The Appellate Division held that, although the New Business Rule was anachronistic, the Rule is still the law in New Jersey and provides a defense in connection with claims asserted by start-up and fledgling companies for future lost profits. Simply put, prospective profits of a new business are too remote and speculative to meet the legal standard of reasonable certainty. Therefore, under the New Business Rule, speculative damages will not provide a cause of action for loss of profits.
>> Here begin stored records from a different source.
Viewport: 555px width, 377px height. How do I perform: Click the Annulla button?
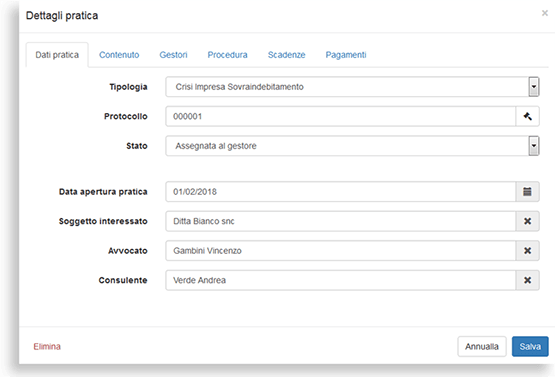click(x=482, y=346)
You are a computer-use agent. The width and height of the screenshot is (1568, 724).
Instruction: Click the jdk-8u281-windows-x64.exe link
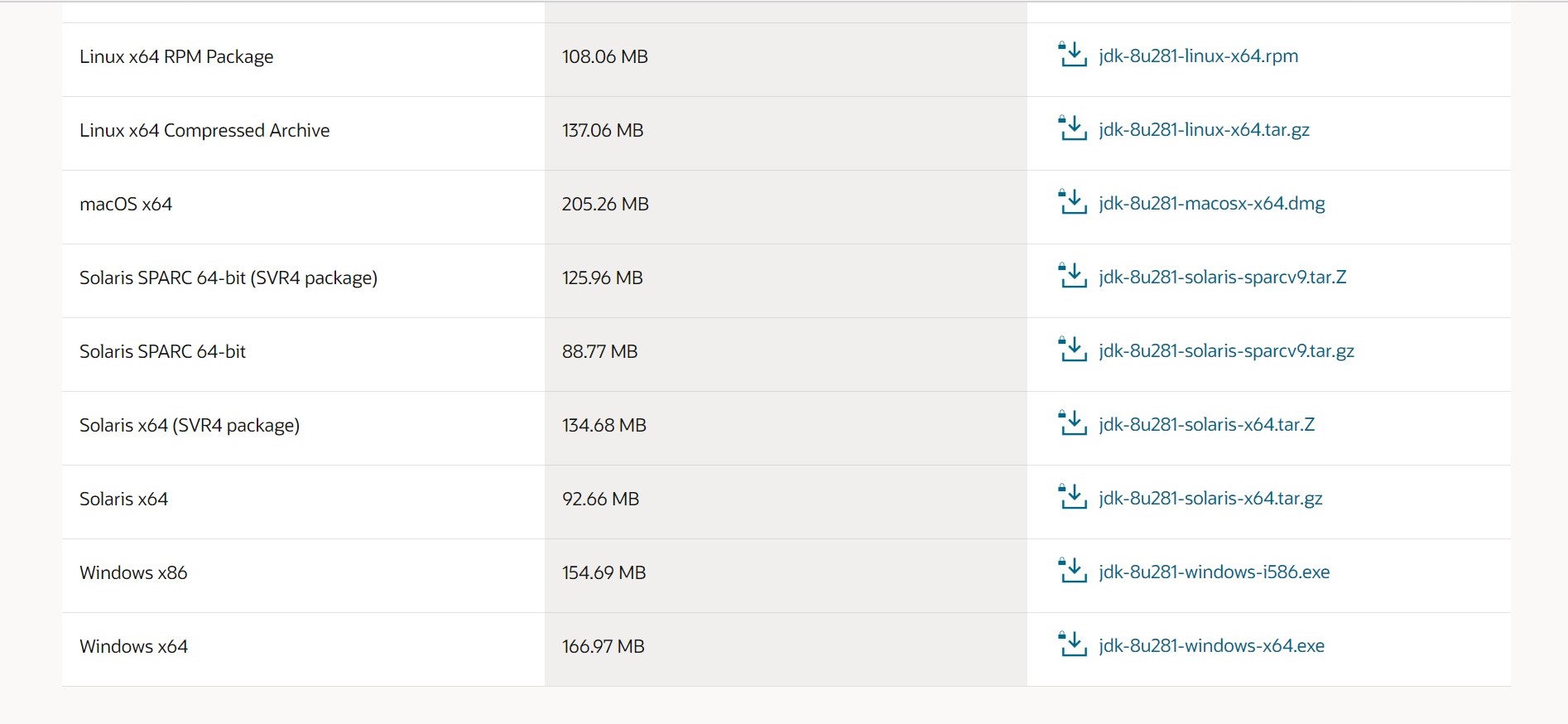1211,645
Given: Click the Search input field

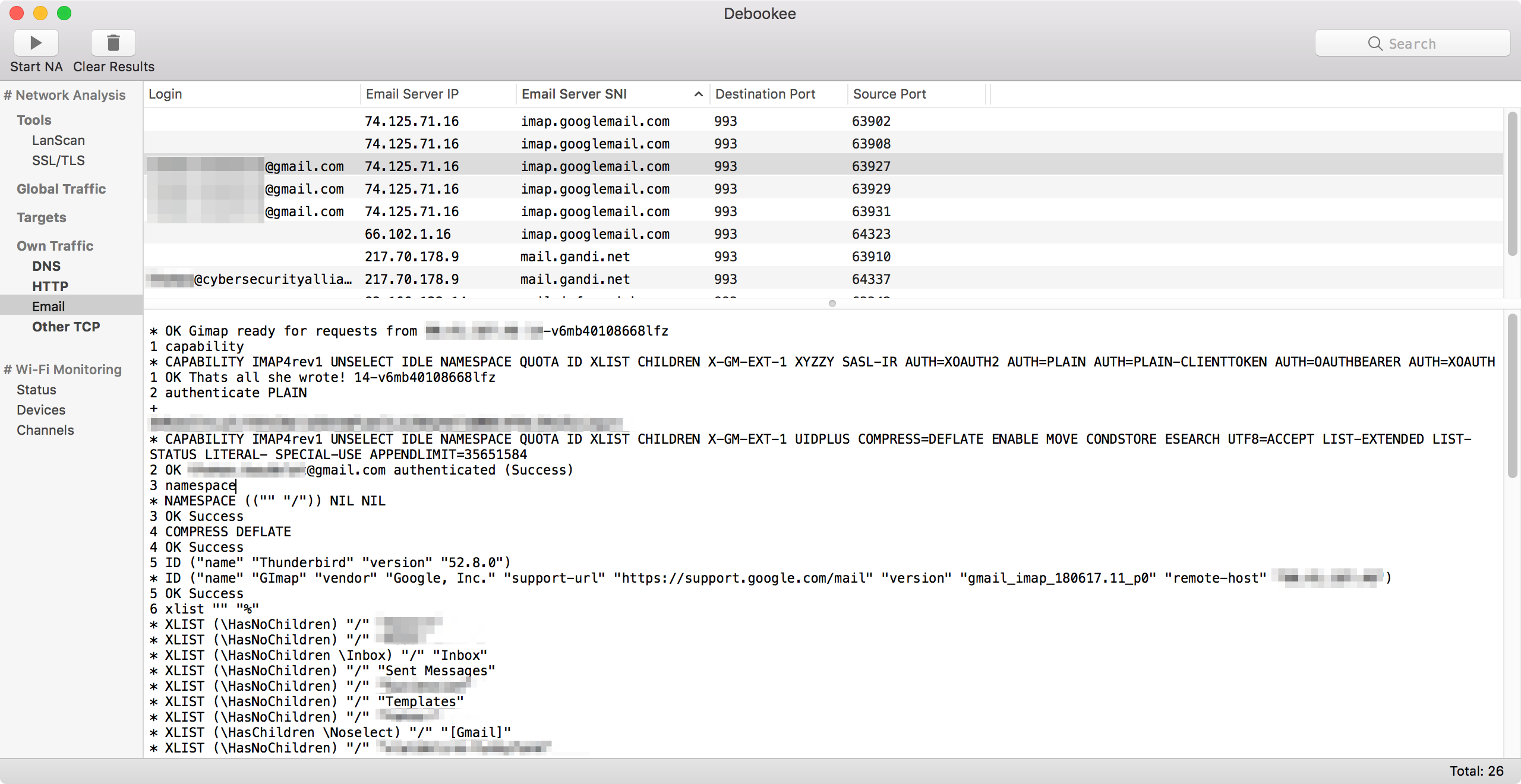Looking at the screenshot, I should pos(1414,42).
Case Law Alerts, 1st Quarter, January 2021 is prepared by Marshall Dennehey Warner Coleman & Goggin to provide information on recent developments of interest to our readers. This publication is not intended to provide legal advice for a specific situation or to create an attorney-client relationship. Copyright © 2021 Marshall Dennehey Warner Coleman & Goggin, all rights reserved. This article may not be reprinted without the express written permission of our firm.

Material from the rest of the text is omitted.